The next hundred years could see the United States merge as a mature global power, only to see a rival nation threaten its space assets, and face aggression from a strong and prosperous Mexico, according to geopolitical forecaster George Friedman.
Friedman is an intelligence officer with Strategic Forecasting, a private intelligence agency, as well as author of The Next 100 Years: A Forecast for the 21st Century. In a recent essay for New Statesman, Friedman offers a sample of his geopolitical forecasts for the next hundred years.
Friedman's predictions focus on the interactions between nations over the next several decades, including which countries are likely to emerge as the next great powers. He sees the US continuing to grow as a superpower, only to be unbalanced by another emerging power — perhaps Turkey, Japan, or some combination thereof.

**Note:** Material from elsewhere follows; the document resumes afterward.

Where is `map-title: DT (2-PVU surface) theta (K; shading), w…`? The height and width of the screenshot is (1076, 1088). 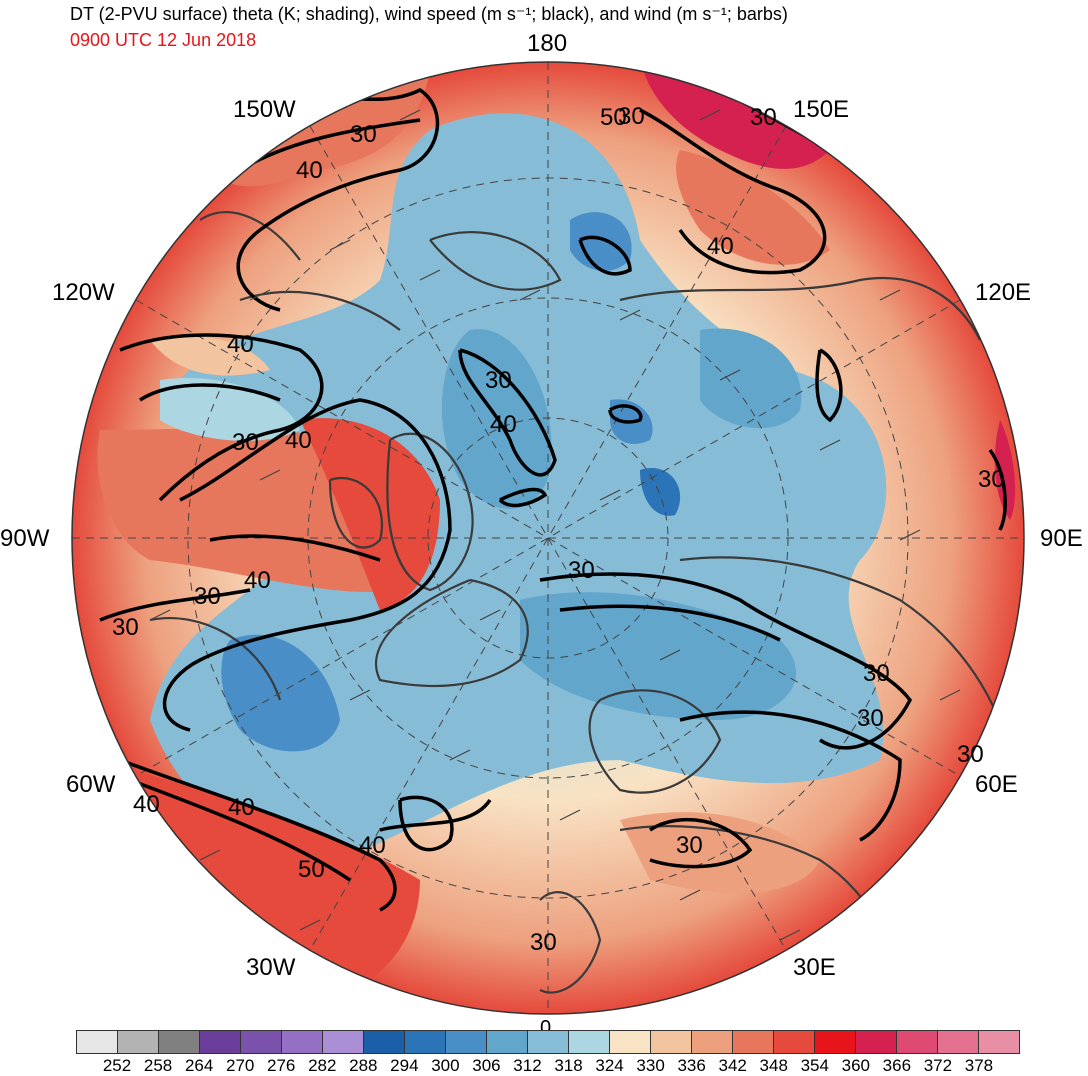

One possible venue for conflict: space, where he predicts the US will have many of its military assets. But it will be a very different kind of war from those fought on the ground:
The enemy will be trying to deny the US what it already has, space power, without being able to replace it. The US will win in a war where the stakes will be the world, but the cost will be much less than the bloody slaughters of Europe's world wars. Space does not contain millions of soldiers in trenches. War becomes more humane.
Another possible threat to America's dominance, Friedman claims, could be Mexico, which stands to emerge as a growing power as the drug profiteers currently destabilizing the country give way to their more legitimate heirs. That, combined with an growing population of Americans living just north of the border who immigrated from Mexico, could put Mexico in a position to reclaim territory it lost to the US over 150 years ago and arise as one of the world's key players:
One can imagine scenarios in which the US fragments, in which Mexico becomes an equal power, or in which the US retains primacy for centuries, or an outside power makes a play. North America is the prize.